Se l’aspetto più triviale di questo approccio sono le battute sulle erezioni o sulla prostata (a cui però è dedicato un cameo eccezionale di Danny De Vito), quello più sottile e delicato riguarda l’addio alle persone care, la gestione di sentimenti d’amore che non possono più essere affrontati come a quindici anni, il rapporto inevitabilmente complicato con i figli, la voglia di contare ancora qualcosa, ma senza per questo tradire valori e convinzioni che ormai sono radicate.

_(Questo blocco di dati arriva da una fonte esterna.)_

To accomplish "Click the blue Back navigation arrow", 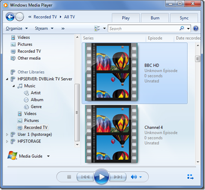I will coord(10,17).
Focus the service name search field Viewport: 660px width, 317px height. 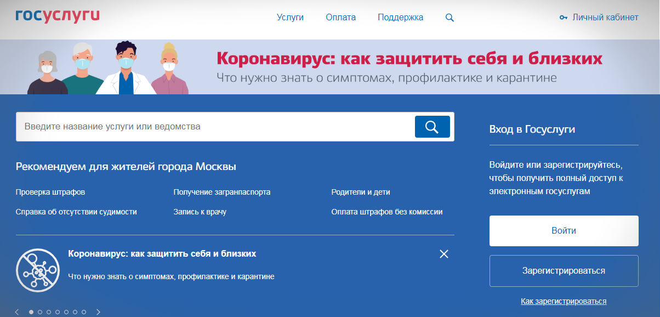coord(214,127)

Una comedy crepuscolare insomma, che diverte, intenerisce, e talvolta perfino commuove, e che rappresenta per Lorre il tentativo di addentrarsi in territori tematici e pure anagrafici che finora aveva esplorato solo marginalmente. Per quanto mi riguarda – ma bisogna anche dire che i vecchi divertenti mi sono sempre piaciuti – esperimento riuscito.
Perché seguire The Kominsky Method: pochi episodi, scritti bene, con due grandi attori, e certi temi “da anziani” che possono dare buona comedy e buon drama.
Perché mollare The Kominsky Method: se le battute sui corpi in disfacimento vi danno fastidio.